We know so little about trans-universe physics that it’s of very little use to speculate.
We understand it quite well. It’s just Schroedinger’s equation.
Does the Schrodinger equation tell us how to increase the relative probability of interacting with an almost completely orthogonal Everett Branch?
“Almost completely orthogonal” here bears qualifying: In classical thermodynamics, the concept of entropy is sometimes taught by appealing to the probability of all of the gas in a room happening to end up in a configuration where one half of the room is vacuum, and the other half of the room contains gas. After some calculation, we see that the probability of this happening ends up being (effectively) on the order of 10^(-10^23), give or take several orders of magnitude (not like it matters at that point).
Now, that said, how confident are you that different Everettian earths are even at the same point of space time we are, given a branching, say, 10 seconds ago? Pick an atom before the split and pick its two copies after. Are they still within a Bohr radii of each other after after even a nanosecond? Their phases are already scrambled all to hell, so that’s a fun unitary transformation to figure out.
Sure, you can prepare highly quantum mechanical sources and demonstrate interference effects, but “interuniversal travel” for any meaningful sense of the word, is about as hard as simply transforming the universe itself, subatomically, atom for atom, controllably into a different reality.
So in that sense, Schrodinger’s equation tells us as much about trans-universe physics as the second law of thermodynamics tells us about building large scale Maxwell’s Demons.
The second law of thermodynamics tells us everything there is to know about building large scale Maxwell’s Demons. You can’t. What else is there to it?
Schroedinger’s equation isn’t quite as good. It’s not quite impossible. But it is enough to tell us that there’s no way we’ll ever be able to do it.
The Schrodinger equation is not even at the right level of the relevant physics. It applies to non-relativistic QM. My guess is that DanielLC simply read the QM sequence and memorized the teacher’s password. World splitting, if some day confirmed experimentally, requires at least QFT or deeper, maybe some version of the Wheeler-deWitt equation.

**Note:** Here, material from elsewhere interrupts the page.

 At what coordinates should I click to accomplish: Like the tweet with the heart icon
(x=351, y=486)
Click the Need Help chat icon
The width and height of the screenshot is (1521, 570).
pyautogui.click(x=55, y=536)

The Schroedinger equation is sufficient for world splitting. It’s just entanglement at a massive scale.
QFT is a special case of the general form of the Schrodinger equation.
Link?
General form the Schrodinger Equation: dPsi/dt = -iH/hbar Psi
Quantum Field theories are not usually presented in this form because it’s intrinsically nonrelativistic, but if you pick a reference frame, you can dump the time derivative on the left and everything else on the right as part of H and there you go.
So it’s equivalent. As calef says, there are good reasons not to actually do anything with it in that form.
This is a little chicken-or-the-egg in terms of “what’s more fundamental?”, but nonrelativistic QFT really is just the Schrodinger equation with some sparkles.
For example, the language electronic structure theorists use to talk about electronic excitations in insert-your-favorite-solid-state-system-here really is quantum field theoretic—excited electronic states are just quantized excitations about some vacuum (usually, the many-body ground state wavefunction).
Another example: http://en.wikipedia.org/wiki/Kondo_model
You could switch to a purely Schrodinger-Equation-motivated way of writing everything out, but you would quickly find that it’s extremely cumbersome, and it’s not terribly straightforward how to treat creation and annihilation of particles by hand.